Brak wskazań ECU

  
Sortuj wg daty:
rosnąco malejąco
Koledzy po ustawienu kluczyka w pozycji zapłon NIE zapala mi sie kontrolka CheckEngine, a chyba chwilowo powinna do momentu uruchomienia silnika. Mniemam ze moze poszla zaroweczka bo jak zwarlem styki ECU dla sprawdzenia wskazań ewentualnych błędów to tez nic sie nie zapaliło . Czy moze byc inna przyczyna takiego stanu niz spalona zarówka ?? A jesli zarowka to jaka trzeba kupic by pasowała, bo po postach archiwalnych na temat blue led jest skołowany. dzieki za pomoc i sugestie
  
 
u mnie jest problem ze nie moge odczytac bledow
  
 
Cytat:
2005-07-23 11:25:28, konradkar pisze:
u mnie jest problem ze nie moge odczytac bledow



jedz do ASO Opel tam u Was w Ostrołęce do Top Auto i Ci odczytaja...moze
  
 
bylem tam sie tak znaja ze nie wiedzieli jak podlaczyc mowili ze cos tam musialo byc grzebane i trzeba troche dluzej posiedziec wiec jak dluzej to i drozej narazie jezdze jak jezdzilem
  
 
Zak zewrzesz stuki to wiatrak chłodnicy ma co zacząc bujać. Oczywiście kluczyk włacza prąd w aucie.

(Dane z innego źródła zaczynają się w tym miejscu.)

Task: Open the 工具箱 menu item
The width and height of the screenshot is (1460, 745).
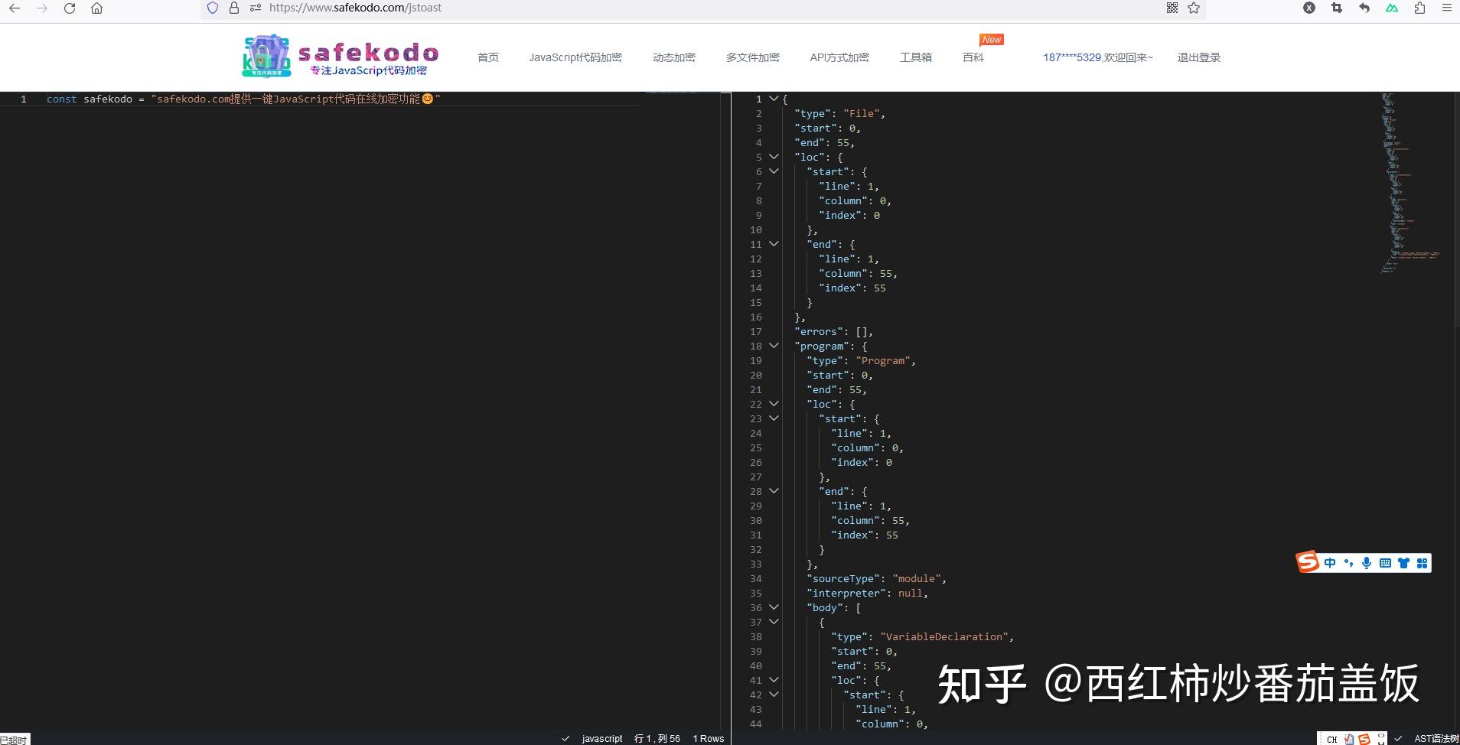Action: click(x=915, y=57)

Jak ruszy wiatrak a nie mruga to na bank żarówka
  
 
Cytat:
2005-07-23 13:14:55, Pawol pisze:
Zak zewrzesz stuki to wiatrak chłodnicy ma co zacząc bujać.



Ja naprawdę jestem tolerancyjny względem ortografi na forach internetowych, ale... proszę

Rozumiem, że po przetłumaczeniu na "ludzki", wypowiedź miała brzmieć ...
" ... jak zewrzesz styki to wiatrak chłodnicy ma zacząć działać ... "

Pozdrawiam - SpeedR
  
 
no świetnie, a na moją bolączkę to nikt słowa nie powie, ech, może przynajmniej jaka żarówka tam siedzi. czyżby 3W 12V?
  
 
Cytat:
2005-07-24 20:18:59, nnorbi pisze:
no świetnie, a na moją bolączkę to nikt słowa nie powie, ech, może przynajmniej jaka żarówka tam siedzi. czyżby 3W 12V?



A masz gaz?
Jeśli tak, to możliwe że gazownicy odłączyli lampkę żeby nie było widać ich fuszerki... Z tego co wiem, swego czasu była to częsta praktyka...
  
 
Cytat:
2005-07-24 20:21:38, Robert_S pisze:
A masz gaz? Jeśli tak, to możliwe że gazownicy odłączyli lampkę żeby nie było widać ich fuszerki... Z tego co wiem, swego czasu była to częsta praktyka...



Oczywiście że mam LPG, 4,3 zł za paliwko nie dla mnie.
Ale do rzeczy, wcześniej świeciło, mrugało generalnie coś się działo, teraz nic. U gazowników nie byłem.